Two happy couples rent a glamorous cliffside home together for a weekend vacation in the Pacific Northwest. But wait. The owner of the house is weird! And the crawl space under the house has a locked door! These omens set off mounting suspicions of voyeurism, betrayal, and murder with very few people getting out alive. 

The Rental has a few moments of slightly interesting emotional drama, and some effective jump scares, but all that slowly gives way to the mindless bloody killings of a Friday the 13th-esque slasher. Nothing in this film is explored or heightened enough to make it interesting (not even the murder scenes).

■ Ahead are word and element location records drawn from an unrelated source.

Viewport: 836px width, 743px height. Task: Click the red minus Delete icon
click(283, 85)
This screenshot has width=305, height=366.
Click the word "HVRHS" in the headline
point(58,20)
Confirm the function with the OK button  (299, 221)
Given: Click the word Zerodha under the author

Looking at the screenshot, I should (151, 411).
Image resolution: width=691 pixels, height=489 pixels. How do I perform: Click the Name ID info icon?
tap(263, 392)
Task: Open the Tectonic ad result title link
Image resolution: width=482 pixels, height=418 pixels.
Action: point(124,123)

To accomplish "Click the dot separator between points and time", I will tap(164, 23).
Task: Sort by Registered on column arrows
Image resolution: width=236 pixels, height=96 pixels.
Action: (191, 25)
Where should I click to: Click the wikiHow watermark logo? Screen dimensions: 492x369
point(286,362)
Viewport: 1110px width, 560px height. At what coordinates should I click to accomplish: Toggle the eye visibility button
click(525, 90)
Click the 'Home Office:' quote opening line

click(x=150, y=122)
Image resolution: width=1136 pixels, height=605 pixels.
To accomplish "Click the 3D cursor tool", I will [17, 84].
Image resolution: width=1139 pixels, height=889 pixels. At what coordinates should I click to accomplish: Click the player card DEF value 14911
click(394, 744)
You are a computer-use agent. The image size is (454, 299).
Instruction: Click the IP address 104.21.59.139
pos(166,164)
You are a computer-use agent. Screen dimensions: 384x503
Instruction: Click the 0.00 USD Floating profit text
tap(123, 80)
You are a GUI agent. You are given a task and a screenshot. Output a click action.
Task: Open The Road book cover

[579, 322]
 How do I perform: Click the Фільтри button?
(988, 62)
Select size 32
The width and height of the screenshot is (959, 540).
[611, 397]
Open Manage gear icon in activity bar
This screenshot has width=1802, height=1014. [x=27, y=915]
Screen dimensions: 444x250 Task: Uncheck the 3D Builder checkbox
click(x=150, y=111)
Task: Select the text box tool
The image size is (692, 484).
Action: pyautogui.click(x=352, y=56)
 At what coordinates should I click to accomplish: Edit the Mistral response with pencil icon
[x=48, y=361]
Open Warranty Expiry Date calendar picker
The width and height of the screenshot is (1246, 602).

And a film with only a cosmetic surface to explore is a film with nowhere to go and nowhere to take its audience. 

Uncomfortably resting in the vein of other slasher films like The Strangers (2008) or You're Next (2011), The Rental doesn't offer anything original, well written, or inventive except an efficiently edited epilogue. But by the time the epilogue happens, it's too late to grab any viewer's attention.

Casey T. Allen is a native of Utah who graduated from Utah State University with a Bachelor's degree in English in 2007. He has worked in many capacities throughout USU campus and enjoys his time at UPR to continually exercise his writing.